From an NP perspective, what has it been like to have been a part of these collaborative screening clinics?
It is always very rewarding from a primary care perspective to be part of something that you know will benefit your community. Providing a piece of women’s health screening is something the women of our city should not be denied, but due to our geographic location it remains difficult recruiting and retaining physicians and nurse practitioners providing primary care. This significantly impacts access. Although I am very grateful that the collaborative efforts of our local organizations were able to come together to provide “pop up cervical screening clinics” I remain frustrated by the number of people in our community that do not have primary care providers.
How in your practice, or in your colleagues' practices, have you seen the pandemic impact access to preventative screening?
Multiple variables have impacted access to preventative screening. Firstly, preventative screening was suspended for the first month of the pandemic and in-person visits were scaled back to avoid close contact and to limit contact with other households in the office setting. Once these limitations were lifted, many people remained fearful of attending appointments in office. We have seen an increase in mental health and substance abuse disorders. Chronic disease assessments and cancer screening initiatives were significantly impacted and the pandemic also interfered with scheduled procedures creating an unacceptable backlog. The health care impacts of the pandemic and the long term consequences on the health care system have yet to be realized.
How did you see the first cervical screening clinic support individuals who don’t have access to regular primary care?
The clinic was well attended and the patients were so grateful to be seen. It was heartbreaking to hear their stories about how they have been registered with Health Care Connect for years, or have applied to or called the clinics, and are still waiting to be part of the roster.
Interestingly, we not only saw patients who did not have primary care providers but also saw patients that could not access their primary care providers or who did not feel comfortable with their primary care providers.
How can this type of collaboration between primary care organizations continue to support the unattached population in Algoma through the current primary care shortage?
Honestly, this is a Band-Aid solution. Cervical screening is a small part of primary health care screening. There are so many unattached people in our community with significant health concerns. We have to do more and do better, but without federal and provincial support we do not have the means to expand these clinics to include mental health, chronic disease management, cancer screening, and other primary health care needs.
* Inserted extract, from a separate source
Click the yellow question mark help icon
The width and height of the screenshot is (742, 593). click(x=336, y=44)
Going forward, how do you see these types of partnerships positively impacting the health gaps that exist in our community?
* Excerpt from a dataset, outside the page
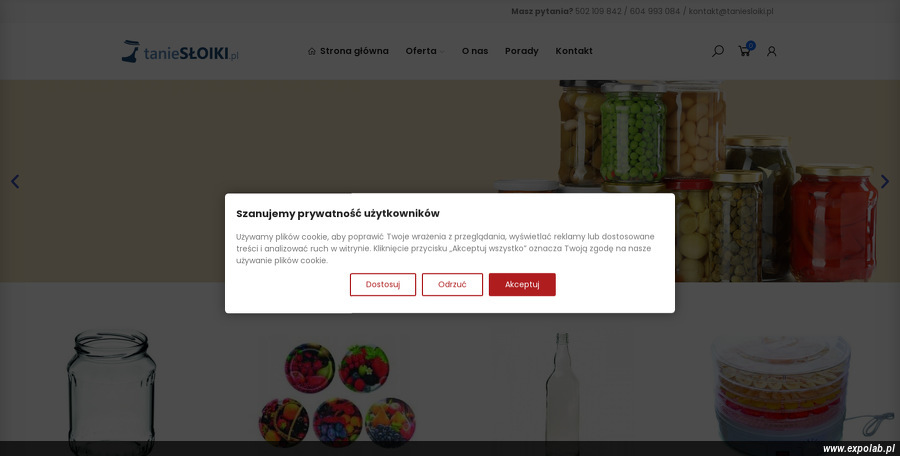Expand the Oferta dropdown menu
The width and height of the screenshot is (900, 456).
(x=425, y=51)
Unfortunately, the entire health care system and the way that it is currently functioning is in crisis. I remain hopeful that these partnerships can continue to be creative and find ways to collaboratively provide access for all of our unattached community members. After all, it is a fundamental right of every Canadian. Fixed budgets and lack of primary care providers in the North remain the biggest barriers to access and without Government support/intervention I fear this to be an ongoing problem.